Count how many lines in the data hold the word "para", and give that number alone.

Provided information section start

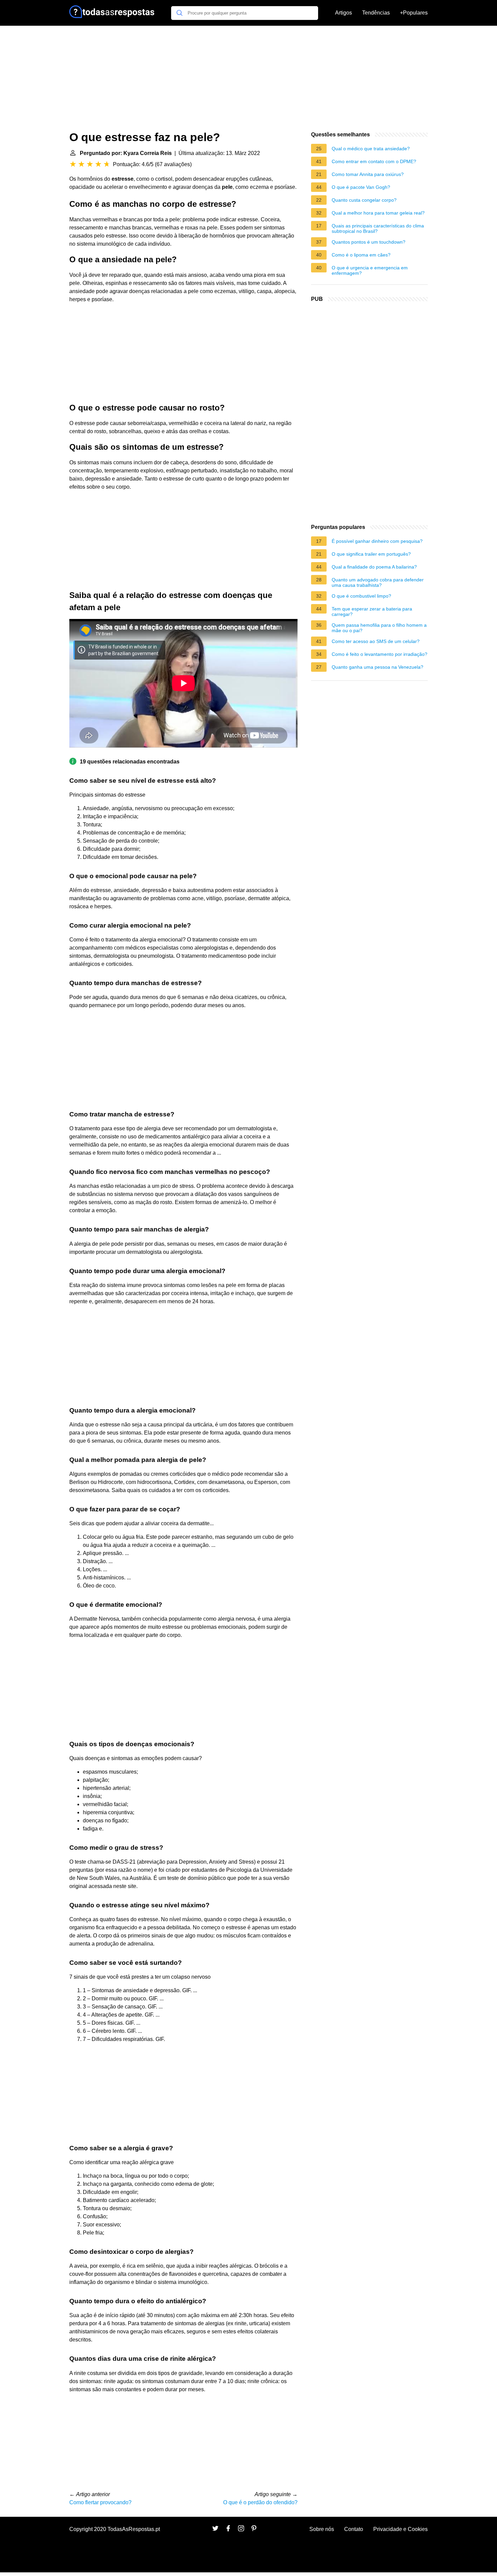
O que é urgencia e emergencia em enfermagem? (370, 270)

Provided information section end
Provided information section start

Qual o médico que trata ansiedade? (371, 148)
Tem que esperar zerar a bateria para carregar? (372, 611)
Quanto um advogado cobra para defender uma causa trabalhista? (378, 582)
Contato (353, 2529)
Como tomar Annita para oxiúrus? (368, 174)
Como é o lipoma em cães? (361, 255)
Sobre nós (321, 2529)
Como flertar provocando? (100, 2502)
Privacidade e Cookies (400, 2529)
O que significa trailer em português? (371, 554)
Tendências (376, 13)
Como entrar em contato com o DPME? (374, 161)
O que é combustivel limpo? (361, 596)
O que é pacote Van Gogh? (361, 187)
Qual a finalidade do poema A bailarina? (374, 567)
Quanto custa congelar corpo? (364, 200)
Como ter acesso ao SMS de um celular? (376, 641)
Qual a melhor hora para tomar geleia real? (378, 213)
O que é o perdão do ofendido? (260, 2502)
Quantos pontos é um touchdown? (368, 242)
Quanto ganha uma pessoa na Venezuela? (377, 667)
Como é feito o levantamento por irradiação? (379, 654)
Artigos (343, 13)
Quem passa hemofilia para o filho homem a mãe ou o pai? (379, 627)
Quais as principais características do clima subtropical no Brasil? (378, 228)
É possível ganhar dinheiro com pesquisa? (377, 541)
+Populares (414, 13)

Provided information section end

Exercise answer: 5